## Problem statement
Pictures are not part of the answer. Return the lines from the one containing "Image resolution: width=1366" through the end of the data, both included, exactly as they appear.

## Material to process
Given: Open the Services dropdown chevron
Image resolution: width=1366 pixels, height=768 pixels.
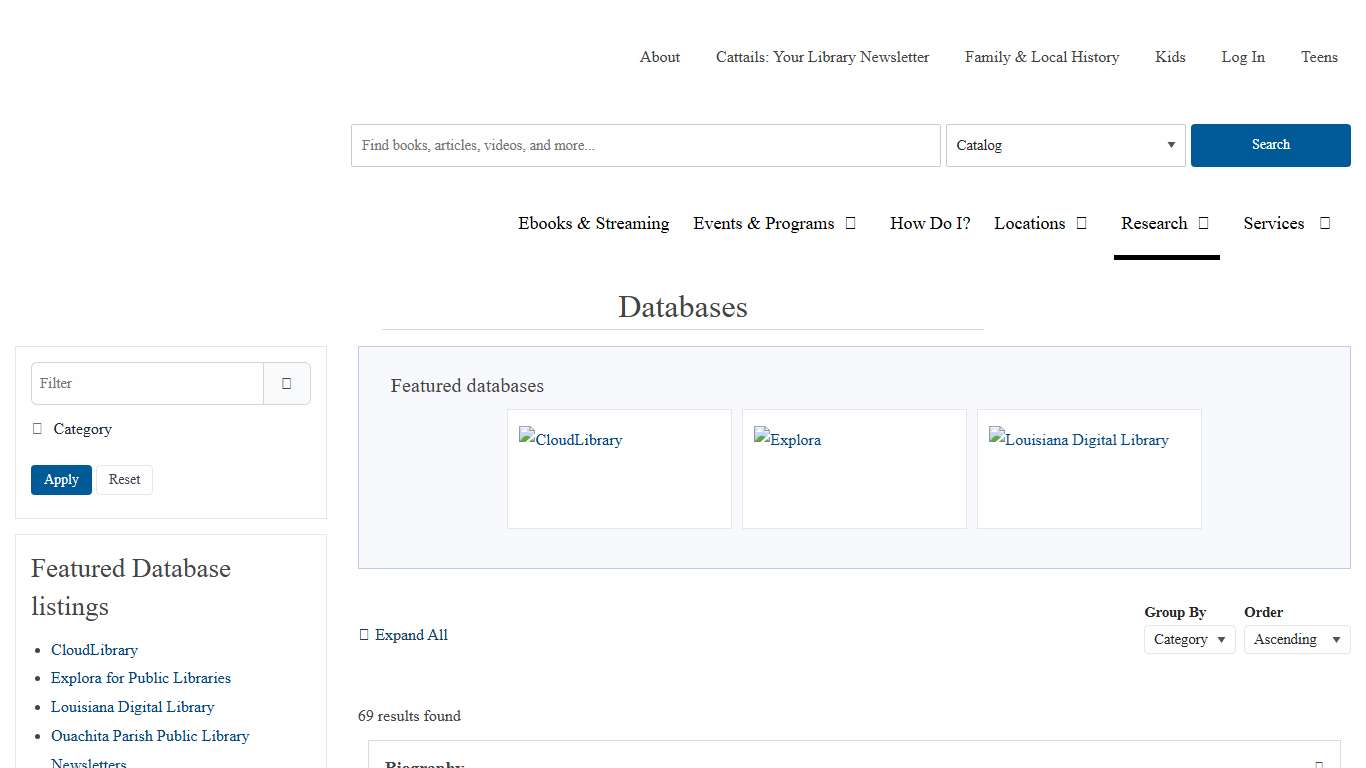Looking at the screenshot, I should 1324,223.
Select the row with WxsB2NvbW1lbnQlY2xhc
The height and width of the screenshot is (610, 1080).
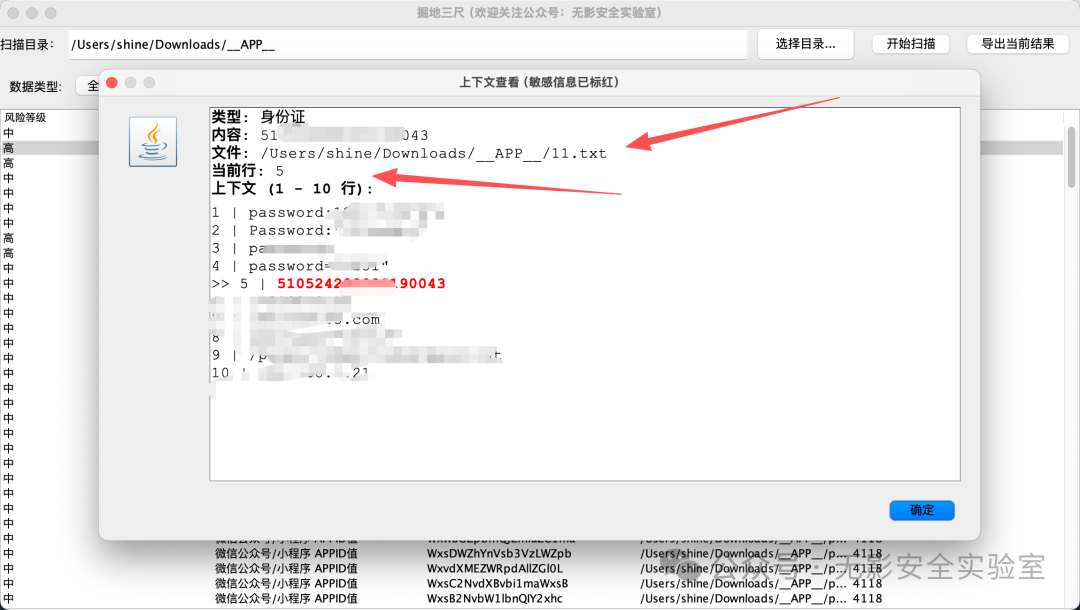click(x=495, y=599)
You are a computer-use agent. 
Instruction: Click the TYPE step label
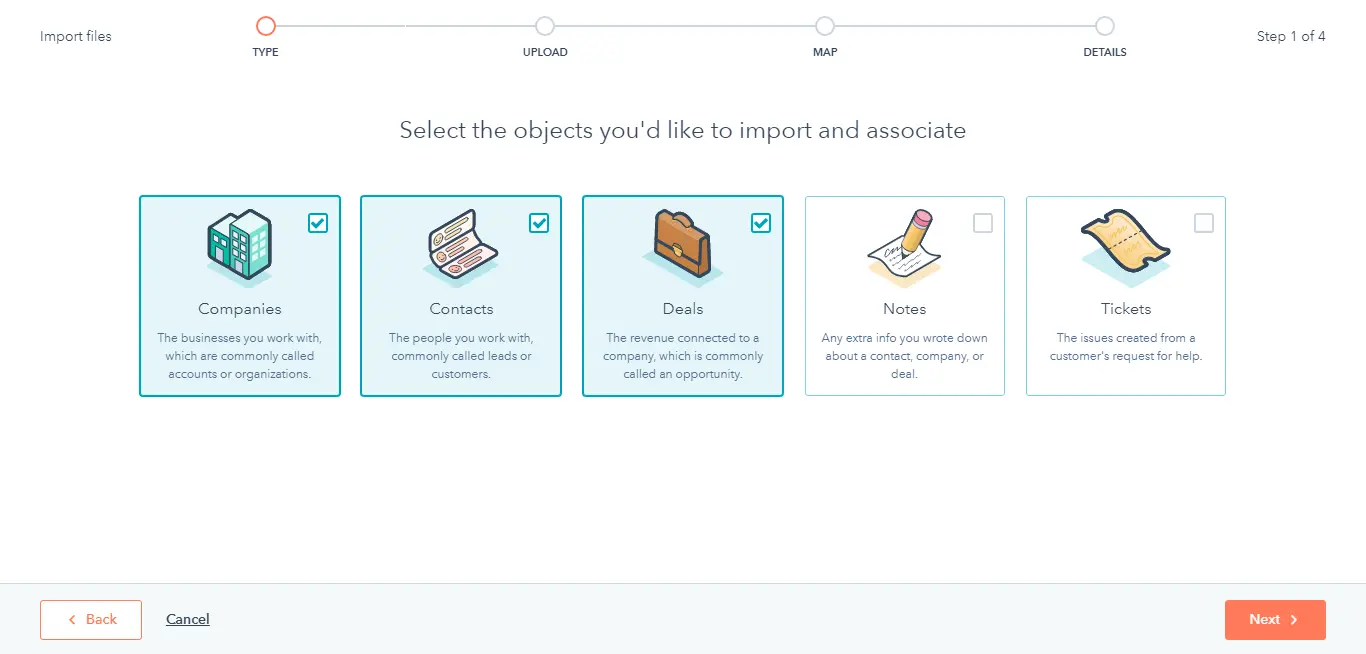(x=265, y=51)
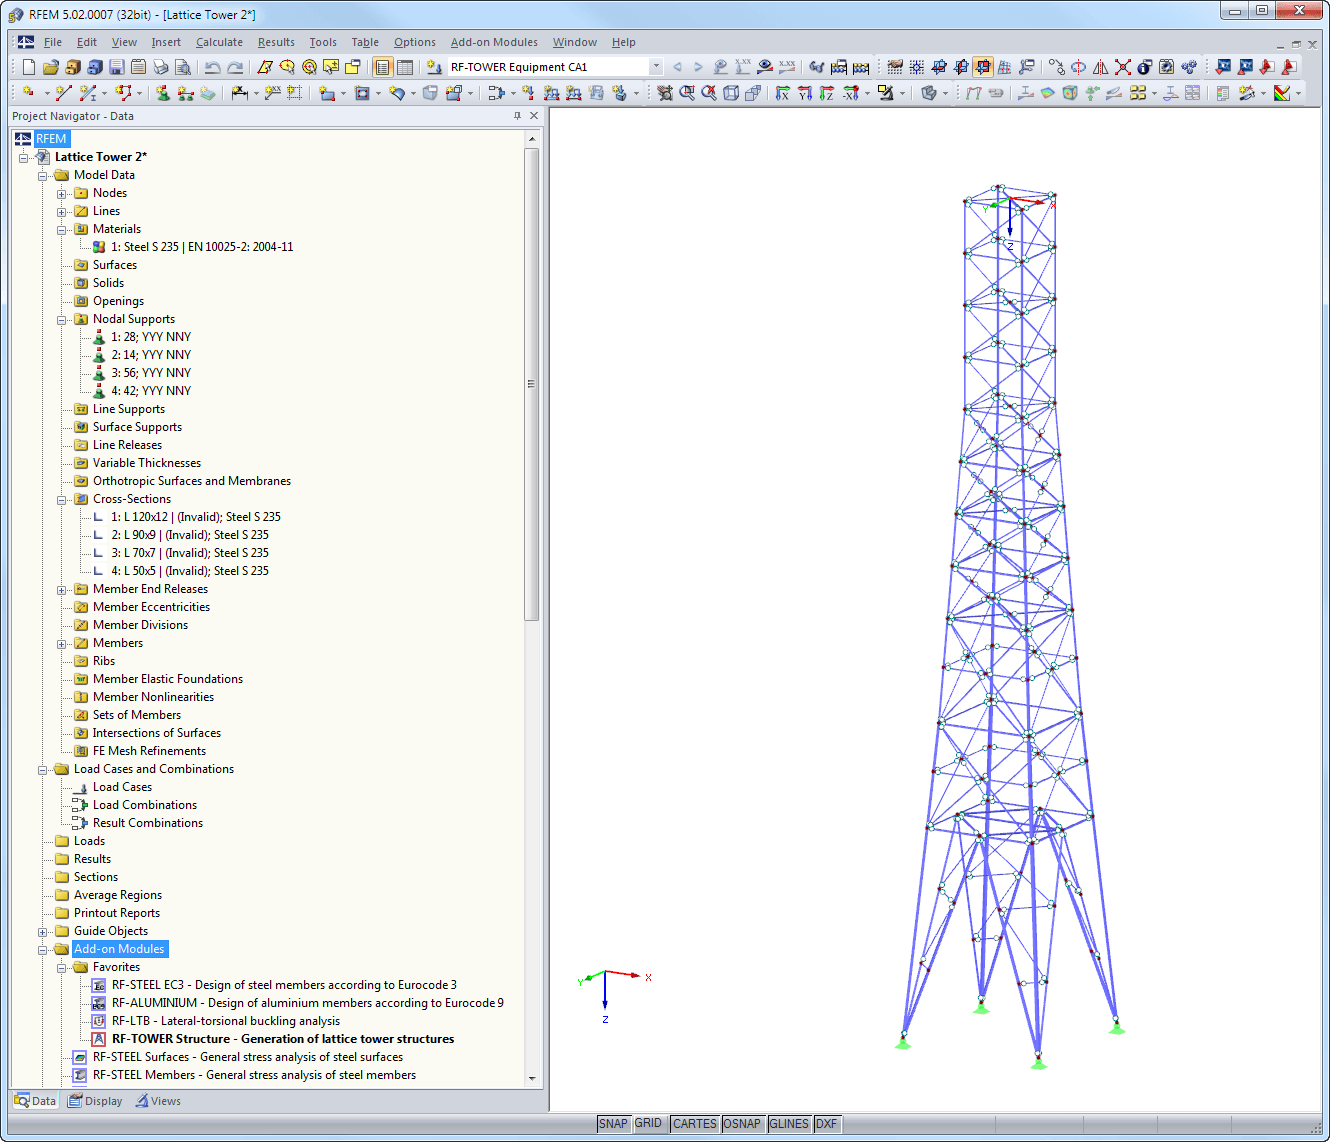Image resolution: width=1330 pixels, height=1142 pixels.
Task: Switch to the Display tab
Action: pos(95,1100)
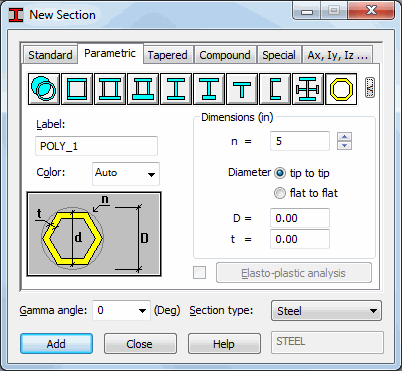The image size is (402, 371).
Task: Choose the rectangular box section icon
Action: point(77,89)
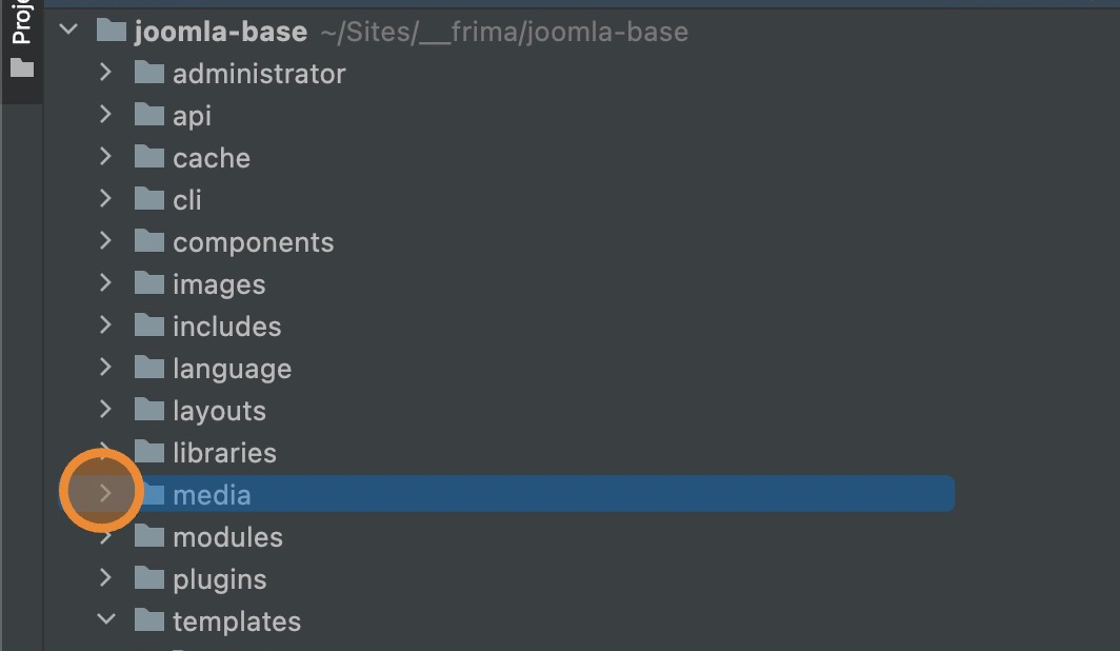
Task: Click the images folder icon
Action: click(149, 284)
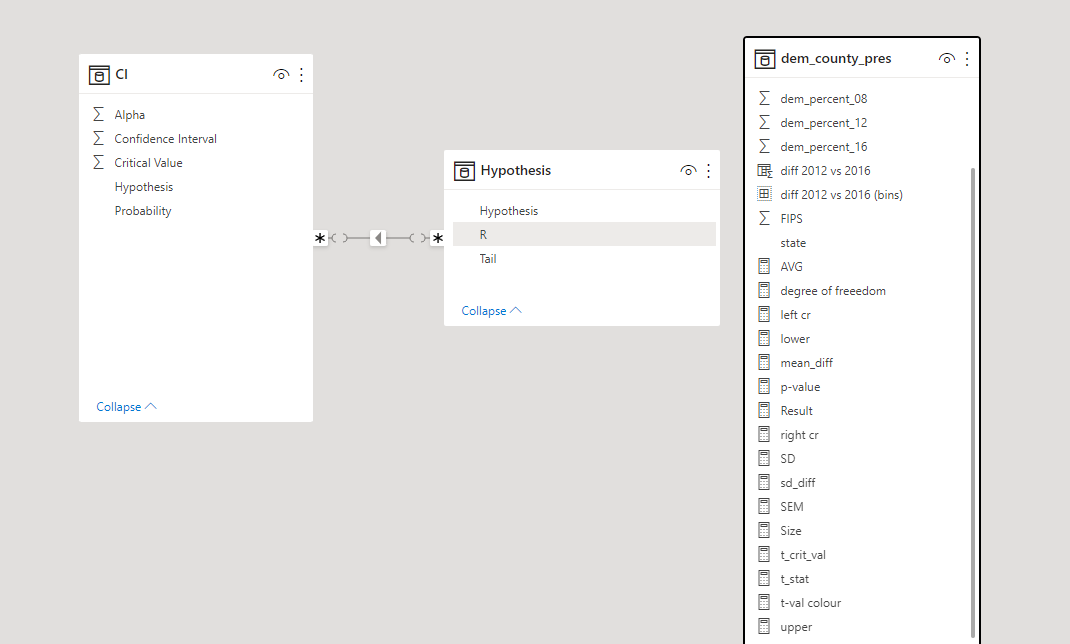Select the sigma icon next to FIPS

click(765, 218)
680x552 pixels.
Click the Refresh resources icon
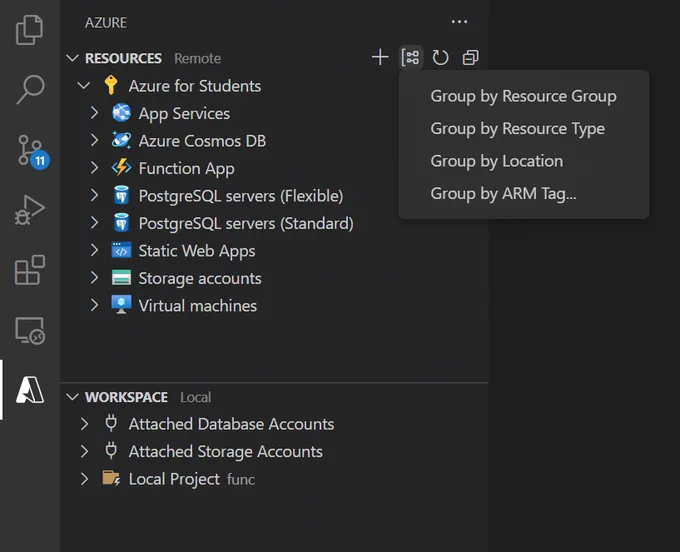[x=440, y=57]
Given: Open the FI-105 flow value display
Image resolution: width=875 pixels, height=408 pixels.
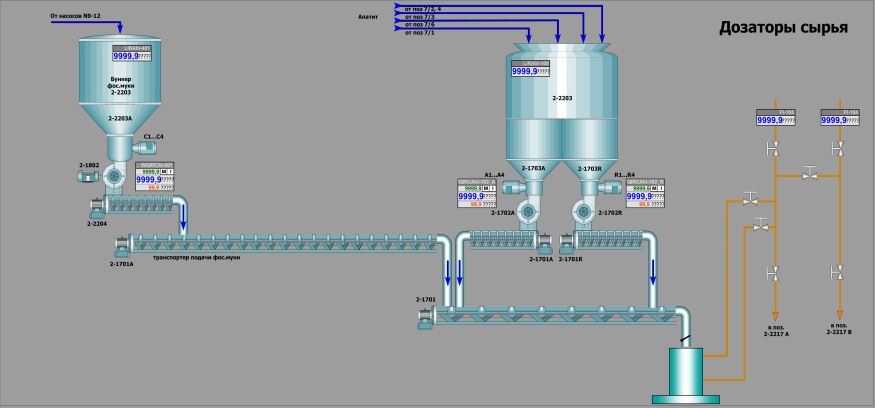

## Output of the exercise
Image resolution: width=1366 pixels, height=768 pixels.
Looking at the screenshot, I should 1324,223.
Select the row with WxsB2NvbW1lbnQlY2xhc
The height and width of the screenshot is (610, 1080).
click(x=495, y=599)
You are a computer-use agent. 
Instruction: Click the TYPE step label
(x=265, y=51)
Image resolution: width=1330 pixels, height=1142 pixels.
Task: Switch to the Display tab
Action: pos(95,1100)
The image size is (402, 371).
Task: Choose the rectangular box section icon
Action: point(77,89)
Task: Click the images folder icon
Action: click(149, 284)
Select the sigma icon next to FIPS

click(765, 218)
680x552 pixels.
Click the Refresh resources icon
[x=440, y=57]
Given: Open the FI-105 flow value display
Image resolution: width=875 pixels, height=408 pixels.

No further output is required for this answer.